Run HJT with no other programmes open(except notepad). Click the scan button. Have HJT fix the following, by placing a tick in the little box next to(if there).

O4 - HKLM\..\Run: [Alcmtr] ALCMTR.EXE

O4 - HKCU\..\Run: [SOProc_SoRefRegSoAlertAjMiniTest] rundll32 shell32.dll,ShellExec_RunDLL C:\PROGRA~1\SOFTWA~1\soproc.exe -pack SoRefRegSoAlertAjMiniTest

O9 - Extra button: (no name) - {e2e2dd38-d088-4134-82b7-f2ba38496583} - %windir%\Network Diagnostic\xpnetdiag.exe (file missing)

O9 - Extra 'Tools' menuitem: @xpsp3res.dll,-20001 - {e2e2dd38-d088-4134-82b7-f2ba38496583} - %windir%\Network Diagnostic\xpnetdiag.exe (file missing)

Click on the fix checked button.

Close HJT.

Locate and delete the following bold files and/or directories(if there).

C:\PROGRA~1\SOFTWA~1<Delete the entire folder.
C:\Program Files\Zune<Delete the entire folder.
C:\windows\ALCMTR.EXE

Reboot into normal mode and rehide your protected OS files.

Post fresh HJT and AVG Antispyware logs.
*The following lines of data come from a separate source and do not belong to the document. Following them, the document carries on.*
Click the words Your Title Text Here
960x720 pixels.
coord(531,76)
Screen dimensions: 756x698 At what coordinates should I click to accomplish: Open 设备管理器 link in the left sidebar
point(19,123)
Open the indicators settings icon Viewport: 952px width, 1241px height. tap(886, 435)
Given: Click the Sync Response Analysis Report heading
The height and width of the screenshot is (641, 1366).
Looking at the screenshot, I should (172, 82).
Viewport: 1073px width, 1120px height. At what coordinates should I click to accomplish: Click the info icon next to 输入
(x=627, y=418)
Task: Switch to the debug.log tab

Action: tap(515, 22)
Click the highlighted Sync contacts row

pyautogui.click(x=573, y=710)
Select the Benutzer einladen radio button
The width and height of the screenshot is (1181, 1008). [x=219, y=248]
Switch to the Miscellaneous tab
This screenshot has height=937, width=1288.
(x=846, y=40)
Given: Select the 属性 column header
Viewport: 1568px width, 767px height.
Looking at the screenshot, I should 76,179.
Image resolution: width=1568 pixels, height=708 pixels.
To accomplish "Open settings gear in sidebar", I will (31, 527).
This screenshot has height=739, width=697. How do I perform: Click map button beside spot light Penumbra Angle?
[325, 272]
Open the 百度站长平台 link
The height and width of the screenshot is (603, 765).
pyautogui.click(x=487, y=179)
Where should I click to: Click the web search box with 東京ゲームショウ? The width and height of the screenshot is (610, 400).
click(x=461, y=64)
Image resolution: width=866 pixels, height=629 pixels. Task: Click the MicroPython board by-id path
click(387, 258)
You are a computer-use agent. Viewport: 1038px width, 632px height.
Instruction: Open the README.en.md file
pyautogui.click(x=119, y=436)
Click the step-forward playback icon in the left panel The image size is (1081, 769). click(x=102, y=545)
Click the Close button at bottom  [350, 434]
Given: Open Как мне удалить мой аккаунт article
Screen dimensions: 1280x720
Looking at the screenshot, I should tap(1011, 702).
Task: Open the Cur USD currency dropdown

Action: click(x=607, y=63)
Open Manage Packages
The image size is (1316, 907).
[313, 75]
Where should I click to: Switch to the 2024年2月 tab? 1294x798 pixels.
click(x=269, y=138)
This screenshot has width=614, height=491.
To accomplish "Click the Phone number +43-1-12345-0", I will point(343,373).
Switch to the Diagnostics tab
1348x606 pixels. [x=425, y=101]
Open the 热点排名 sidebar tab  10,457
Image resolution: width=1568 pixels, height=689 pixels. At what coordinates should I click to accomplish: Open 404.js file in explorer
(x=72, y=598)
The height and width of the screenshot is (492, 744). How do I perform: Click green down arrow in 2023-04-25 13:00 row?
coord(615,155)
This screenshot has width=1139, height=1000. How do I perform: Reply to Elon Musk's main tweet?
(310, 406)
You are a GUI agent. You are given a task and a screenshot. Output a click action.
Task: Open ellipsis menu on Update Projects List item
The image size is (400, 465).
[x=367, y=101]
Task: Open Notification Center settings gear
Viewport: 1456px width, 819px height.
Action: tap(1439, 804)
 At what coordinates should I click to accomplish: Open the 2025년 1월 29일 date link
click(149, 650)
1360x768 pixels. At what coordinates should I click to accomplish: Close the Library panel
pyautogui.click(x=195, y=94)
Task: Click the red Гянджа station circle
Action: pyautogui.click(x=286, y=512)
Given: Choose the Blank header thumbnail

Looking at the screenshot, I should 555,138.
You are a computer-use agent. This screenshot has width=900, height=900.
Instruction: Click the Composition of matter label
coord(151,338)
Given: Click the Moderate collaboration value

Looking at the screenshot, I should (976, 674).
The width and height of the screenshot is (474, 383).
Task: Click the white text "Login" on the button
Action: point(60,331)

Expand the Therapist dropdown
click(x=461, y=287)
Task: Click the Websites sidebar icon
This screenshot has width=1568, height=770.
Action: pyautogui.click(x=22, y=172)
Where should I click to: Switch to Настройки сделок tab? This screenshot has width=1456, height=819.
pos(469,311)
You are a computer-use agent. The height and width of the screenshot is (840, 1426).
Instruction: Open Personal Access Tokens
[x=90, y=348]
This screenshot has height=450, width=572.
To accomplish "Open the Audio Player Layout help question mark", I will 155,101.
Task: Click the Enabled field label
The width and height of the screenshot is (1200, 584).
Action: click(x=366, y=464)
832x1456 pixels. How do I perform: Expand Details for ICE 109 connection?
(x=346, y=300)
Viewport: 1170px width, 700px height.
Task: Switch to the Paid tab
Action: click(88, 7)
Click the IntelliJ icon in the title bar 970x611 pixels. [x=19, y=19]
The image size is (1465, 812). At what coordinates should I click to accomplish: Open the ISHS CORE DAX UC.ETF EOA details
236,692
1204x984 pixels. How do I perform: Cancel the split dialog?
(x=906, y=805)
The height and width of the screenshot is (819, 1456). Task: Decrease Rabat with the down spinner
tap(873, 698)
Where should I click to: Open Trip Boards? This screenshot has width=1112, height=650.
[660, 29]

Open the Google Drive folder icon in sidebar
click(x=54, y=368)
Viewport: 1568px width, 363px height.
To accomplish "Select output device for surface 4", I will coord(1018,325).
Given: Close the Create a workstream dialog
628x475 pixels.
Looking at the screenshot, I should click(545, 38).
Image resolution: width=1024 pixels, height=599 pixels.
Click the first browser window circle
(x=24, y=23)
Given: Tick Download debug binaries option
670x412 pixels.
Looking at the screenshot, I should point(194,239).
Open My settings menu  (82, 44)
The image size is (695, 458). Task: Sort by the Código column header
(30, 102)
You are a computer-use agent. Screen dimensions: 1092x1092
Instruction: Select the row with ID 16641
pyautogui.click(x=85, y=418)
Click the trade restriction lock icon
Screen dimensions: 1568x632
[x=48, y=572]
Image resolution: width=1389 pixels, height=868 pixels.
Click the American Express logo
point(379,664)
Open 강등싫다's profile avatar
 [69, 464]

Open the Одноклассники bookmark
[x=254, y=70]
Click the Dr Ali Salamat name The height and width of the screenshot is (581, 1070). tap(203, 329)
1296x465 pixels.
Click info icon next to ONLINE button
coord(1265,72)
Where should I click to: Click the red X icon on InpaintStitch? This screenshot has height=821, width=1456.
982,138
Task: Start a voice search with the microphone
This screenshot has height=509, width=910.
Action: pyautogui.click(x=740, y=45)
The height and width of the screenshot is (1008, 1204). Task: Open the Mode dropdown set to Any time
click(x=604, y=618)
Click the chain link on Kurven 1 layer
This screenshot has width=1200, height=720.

Let me know if you`re still having problems.

Regards Howard

This thread is for the use of karMeister only. Please don`t post your own virus/spyware problems in this thread. Instead, open a new thread in our security and the web forum.

 

[karMeister]

Hi Howard! nice to hear from you again! Thanks for all the help man!

I went thru your suggestion and have the files saved:
So the Zune software is causing it to run slow aswell? ehehe its microsoft ehehe =P

Ill prob just install it when I need to update my library then take it off =P

Thanks alot the PC is alot more responsive now.

 

[howard_hopkinso]

Your HJT log is clean.

Run AVG Antispyware and disable the the resident shield. Close AVG Antispyware.

If you have any further virus/spyware problems, please post in this thread.

Regards Howard

This thread is for the use of karMeister only. Please don`t post your own virus/spyware problems in this thread. Instead, open a new thread in our security and the web forum.

 

[karMeister]

Thanks howard_hopkinso!! Ill do that! Thanks again!